What is expected.
Whenever a line of the material contains the string "info", it should be copied.

• • • •

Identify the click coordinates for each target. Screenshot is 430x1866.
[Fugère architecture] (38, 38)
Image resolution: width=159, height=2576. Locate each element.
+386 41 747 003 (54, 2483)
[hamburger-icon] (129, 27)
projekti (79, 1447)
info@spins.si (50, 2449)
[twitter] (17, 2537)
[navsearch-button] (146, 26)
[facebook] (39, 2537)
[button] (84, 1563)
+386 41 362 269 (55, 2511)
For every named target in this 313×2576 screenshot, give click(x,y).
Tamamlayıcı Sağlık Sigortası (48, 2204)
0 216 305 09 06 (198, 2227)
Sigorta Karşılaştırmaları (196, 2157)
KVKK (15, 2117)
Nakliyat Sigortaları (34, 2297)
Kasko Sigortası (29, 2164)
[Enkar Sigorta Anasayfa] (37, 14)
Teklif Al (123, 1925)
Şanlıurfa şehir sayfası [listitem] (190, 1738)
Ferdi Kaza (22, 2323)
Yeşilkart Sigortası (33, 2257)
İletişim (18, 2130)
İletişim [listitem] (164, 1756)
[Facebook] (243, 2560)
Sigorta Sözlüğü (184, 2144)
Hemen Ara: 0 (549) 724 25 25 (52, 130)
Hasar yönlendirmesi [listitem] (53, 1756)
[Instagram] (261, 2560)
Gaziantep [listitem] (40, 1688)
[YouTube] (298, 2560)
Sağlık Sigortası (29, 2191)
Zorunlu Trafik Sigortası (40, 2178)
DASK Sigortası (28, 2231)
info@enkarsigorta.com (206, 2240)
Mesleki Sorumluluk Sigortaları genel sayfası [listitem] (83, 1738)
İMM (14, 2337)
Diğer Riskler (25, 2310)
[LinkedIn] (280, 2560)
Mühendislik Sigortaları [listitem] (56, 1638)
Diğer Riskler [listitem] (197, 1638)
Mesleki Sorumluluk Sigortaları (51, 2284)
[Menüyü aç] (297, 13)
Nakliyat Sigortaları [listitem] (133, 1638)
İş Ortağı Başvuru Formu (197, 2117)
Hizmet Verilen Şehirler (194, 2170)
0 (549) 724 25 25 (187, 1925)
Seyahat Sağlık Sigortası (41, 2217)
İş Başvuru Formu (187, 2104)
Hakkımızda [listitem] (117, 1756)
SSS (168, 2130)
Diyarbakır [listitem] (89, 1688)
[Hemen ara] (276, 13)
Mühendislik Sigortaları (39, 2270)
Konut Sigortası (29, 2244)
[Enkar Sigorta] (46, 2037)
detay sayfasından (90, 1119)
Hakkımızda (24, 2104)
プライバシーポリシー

• • • •

Response for this exercise.
info@spins.si (50, 2449)
info@enkarsigorta.com (206, 2240)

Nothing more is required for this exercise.